§ What to work on
Word-for-word transcription needed. Include every entry below but no pictures.

§ Source information
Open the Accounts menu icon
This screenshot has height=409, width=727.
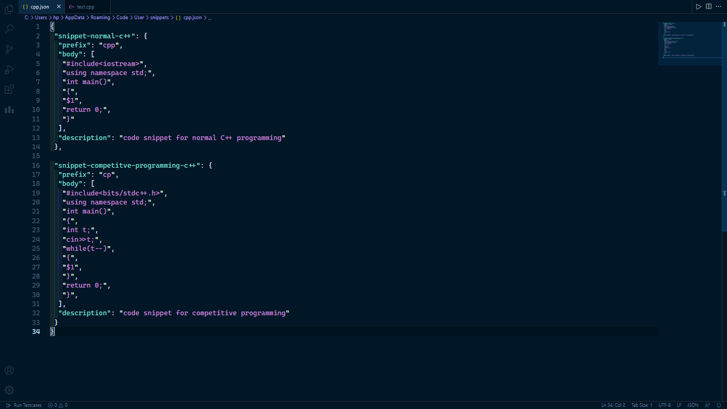pos(9,371)

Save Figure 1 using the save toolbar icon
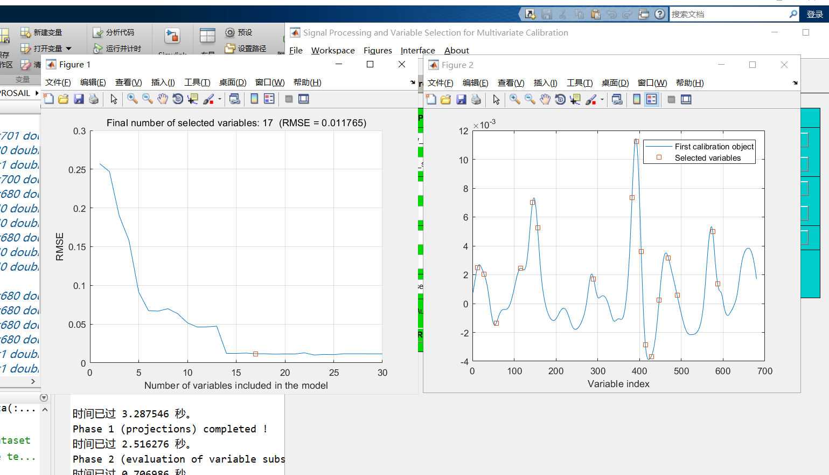(79, 99)
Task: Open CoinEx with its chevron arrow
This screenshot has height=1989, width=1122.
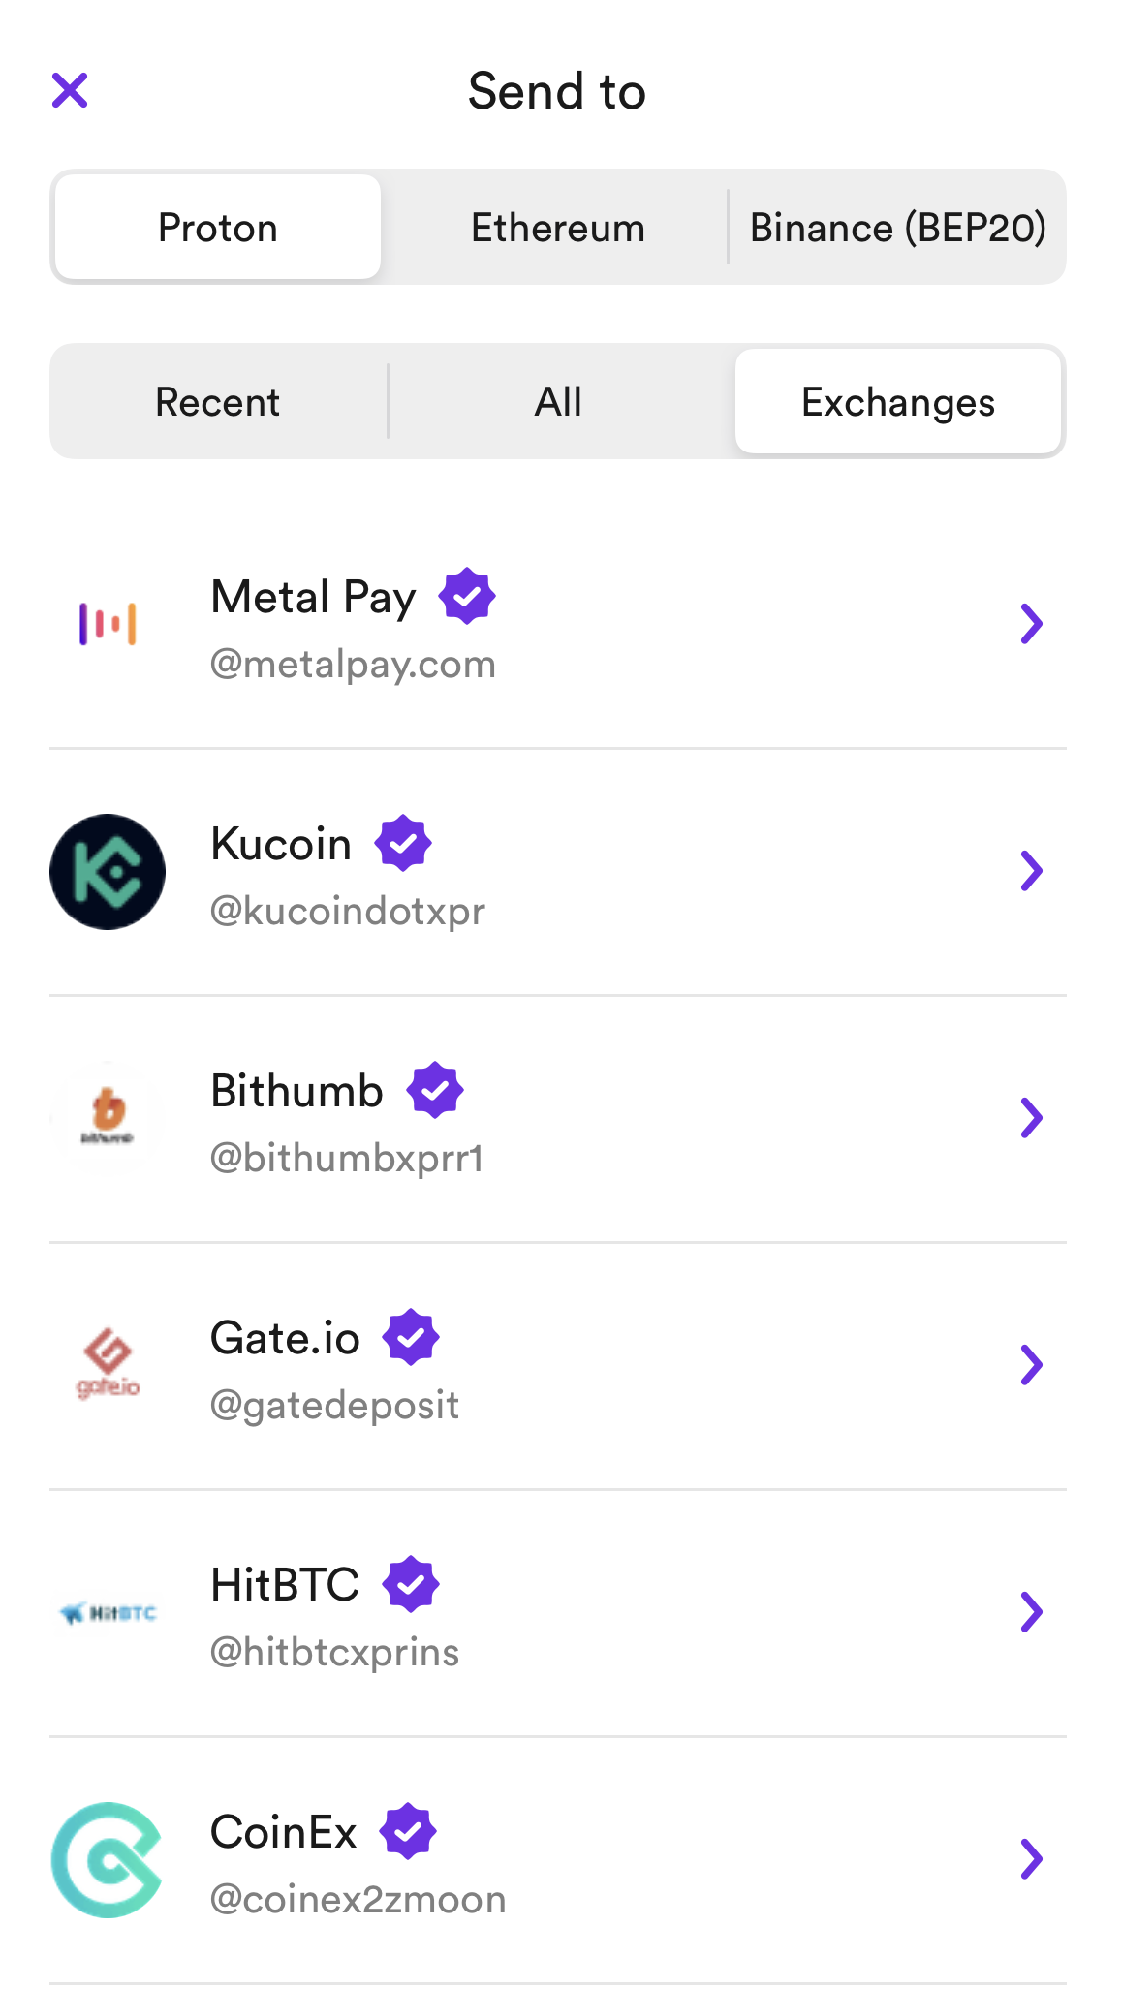Action: tap(1032, 1859)
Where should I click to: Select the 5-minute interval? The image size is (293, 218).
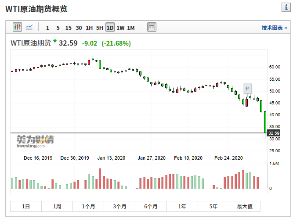pyautogui.click(x=58, y=28)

§ Your response
Open the Accounts menu icon
This screenshot has height=409, width=727.
pos(9,371)

Save Figure 1 using the save toolbar icon
(79, 99)
Task: Open CoinEx with its chevron arrow
This screenshot has height=1989, width=1122.
Action: tap(1032, 1859)
Where should I click to: Select the 5-minute interval? The image size is (293, 218).
pyautogui.click(x=58, y=28)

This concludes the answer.